Start of Source document

Even when normal, the changes in hormone levels during the menstrual cycle can increase the incidence of disorders such as autoimmune diseases, which might be caused by estrogen enhancement of the immune system.

Around 40% of women with epilepsy find that their seizures occur more frequently at certain phases of their menstrual cycle. This catamenial epilepsy may be due to a drop in progesterone if it occurs during the luteal phase or around menstruation, or a surge in estrogen if it occurs at ovulation. Women who have regular periods can take medication just before and during menstruation. Options include progesterone supplements, increasing the dose of their regular anticonvulsant drug, or temporarily adding an anticonvulsant such as clobazam or acetazolamide. If this is ineffective, or when a woman's menstrual cycle is irregular, then treatment is to stop the menstrual cycle occurring. This may be achieved using medroxyprogesterone, triptorelin or goserelin, or by sustained use of oral contraceptives.

=== Hormonal contraception ===

Hormonal contraceptives prevent pregnancy by inhibiting the secretion of the hormones, FSH, LH and GnRH. Hormonal contraception that contains estrogen, such as combined oral contraceptive pills (COCPs), stop the development of the dominant follicle and the mid-cycle LH surge and thus ovulation. Sequential dosing and discontinuation of the COCP can mimic the uterine cycle and produce bleeding that resembles a period. In some cases, this bleeding is lighter.

Progestin-only methods of hormonal contraception do not always prevent ovulation but instead work by stopping the cervical mucus from becoming sperm-friendly. Hormonal contraception is available in a variety of forms such as pills, patches, skin implants and hormonal intrauterine devices (IUDs).

==Evolution and other species==

Most female mammals have an estrous cycle, but only ten primate species, four bat species, the elephant shrews and the Cairo spiny mouse (Acomys cahirinus) have a menstrual cycle. The cycles are the same as in humans apart from the length, which ranges from 9 to 37 days. The lack of immediate relationship between these groups suggests that four distinct evolutionary events have caused menstruation to arise. There are four theories on the evolutionary significance of menstruation:

1. Control of sperm-borne pathogens. This hypothesis held that menstruation protected the uterus against pathogens introduced by sperm. This hypothesis does not take into account that copulation can take place weeks before menstruation and that potentially infectious semen is not controlled by menstruation in other species.

End of Source document

Problems and tasks –
(A) Answer these questions using the passage on the menstrual cycle.
(i) About what share of women with epilepsy have seizures more often at certain phases of their menstrual cycle?
(ii) How do progestin-only methods of hormonal contraception work, according to the passage?
(iii) What range of cycle lengths does the passage give for species other than humans that have a menstrual cycle?
(B) Swap "anticonvulsant" for "antiseizure" in the part of the passage on the menstrual cycle that starts at "Around 40% of" and stops after "of oral contraceptives.", and write that part out.
(C) Carry on the passage about the menstrual cycle, picking up after its final sentence.

Start of The data

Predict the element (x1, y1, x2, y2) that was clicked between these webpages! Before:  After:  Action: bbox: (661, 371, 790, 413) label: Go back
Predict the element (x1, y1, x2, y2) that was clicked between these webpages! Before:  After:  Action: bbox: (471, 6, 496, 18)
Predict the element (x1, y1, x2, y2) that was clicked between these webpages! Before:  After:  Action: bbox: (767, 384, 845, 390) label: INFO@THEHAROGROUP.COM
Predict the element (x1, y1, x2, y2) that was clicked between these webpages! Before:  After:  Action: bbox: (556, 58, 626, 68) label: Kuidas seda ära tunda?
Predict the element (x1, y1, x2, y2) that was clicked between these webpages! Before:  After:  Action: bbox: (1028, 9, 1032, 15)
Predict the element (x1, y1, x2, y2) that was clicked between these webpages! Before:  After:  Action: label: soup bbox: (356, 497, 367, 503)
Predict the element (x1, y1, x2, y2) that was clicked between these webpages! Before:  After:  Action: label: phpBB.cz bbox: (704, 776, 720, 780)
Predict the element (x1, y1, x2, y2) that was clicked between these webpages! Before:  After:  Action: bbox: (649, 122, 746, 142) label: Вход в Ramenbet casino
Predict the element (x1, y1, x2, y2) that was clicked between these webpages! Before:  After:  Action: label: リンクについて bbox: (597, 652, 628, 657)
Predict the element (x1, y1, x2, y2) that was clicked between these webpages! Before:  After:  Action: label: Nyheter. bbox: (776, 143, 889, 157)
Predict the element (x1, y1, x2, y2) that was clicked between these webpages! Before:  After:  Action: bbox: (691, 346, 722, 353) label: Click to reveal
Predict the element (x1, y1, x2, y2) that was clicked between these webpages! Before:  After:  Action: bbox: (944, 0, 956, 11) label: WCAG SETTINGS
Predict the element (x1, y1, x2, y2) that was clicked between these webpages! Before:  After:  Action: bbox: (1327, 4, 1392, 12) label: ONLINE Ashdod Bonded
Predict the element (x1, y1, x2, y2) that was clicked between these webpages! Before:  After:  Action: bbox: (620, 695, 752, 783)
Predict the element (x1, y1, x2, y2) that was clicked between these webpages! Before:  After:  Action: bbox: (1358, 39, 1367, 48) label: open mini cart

End of The data

Per-task outputs –
(A)
(i) Around 40%.
(ii) They work by stopping the cervical mucus from becoming sperm-friendly.
(iii) From 9 to 37 days.

(B)
Around 40% of women with epilepsy find that their seizures occur more frequently at certain phases of their menstrual cycle. This catamenial epilepsy may be due to a drop in progesterone if it occurs during the luteal phase or around menstruation, or a surge in estrogen if it occurs at ovulation. Women who have regular periods can take medication just before and during menstruation. Options include progesterone supplements, increasing the dose of their regular antiseizure drug, or temporarily adding an antiseizure such as clobazam or acetazolamide. If this is ineffective, or when a woman's menstrual cycle is irregular, then treatment is to stop the menstrual cycle occurring. This may be achieved using medroxyprogesterone, triptorelin or goserelin, or by sustained use of oral contraceptives.

(C)
2. Energy conservation. This hypothesis claimed that it took less energy to rebuild a uterine lining than to maintain it if pregnancy did not occur. This hypothesis does not explain other species that also do not maintain a uterine lining but do not menstruate.
3. A theory based on spontaneous decidualization (a process that results in significant changes to cells of the endometrium in preparation for, and during, pregnancy). Decidualization leads to the differentiation of the endometrial stroma, which involves cells of the immune system, the formation of a new blood supply, hormones and tissue differentiation. In non-menstruating mammals, decidualization is driven by the embryo, not the mother. According to this theory, menstruation is an unintended consequence of the decidualization process and the body uses spontaneous decidualization to identify and reject defective embryos early on. This process happens because the decidual cells of the stroma can recognize and respond to defects in a developing embryo by stopping the secretion of cytokines needed for the embryo to implant.
4. Uterine pre-conditioning. This hypothesis claims that a monthly pre-conditioning of the uterus is needed in species, such as humans, that have deeply invasive (deep-rooted) placentas. In the process leading to the formation of a placenta, maternal tissues are invaded. This hypothesis holds that menstruation was not evolutionary, rather the result of a coincidental pre-conditioning of the uterus to protect uterine tissue from the deeply rooting placenta, in which a thicker endometrium develops. This hypothesis does not explain menstruation in non-primates.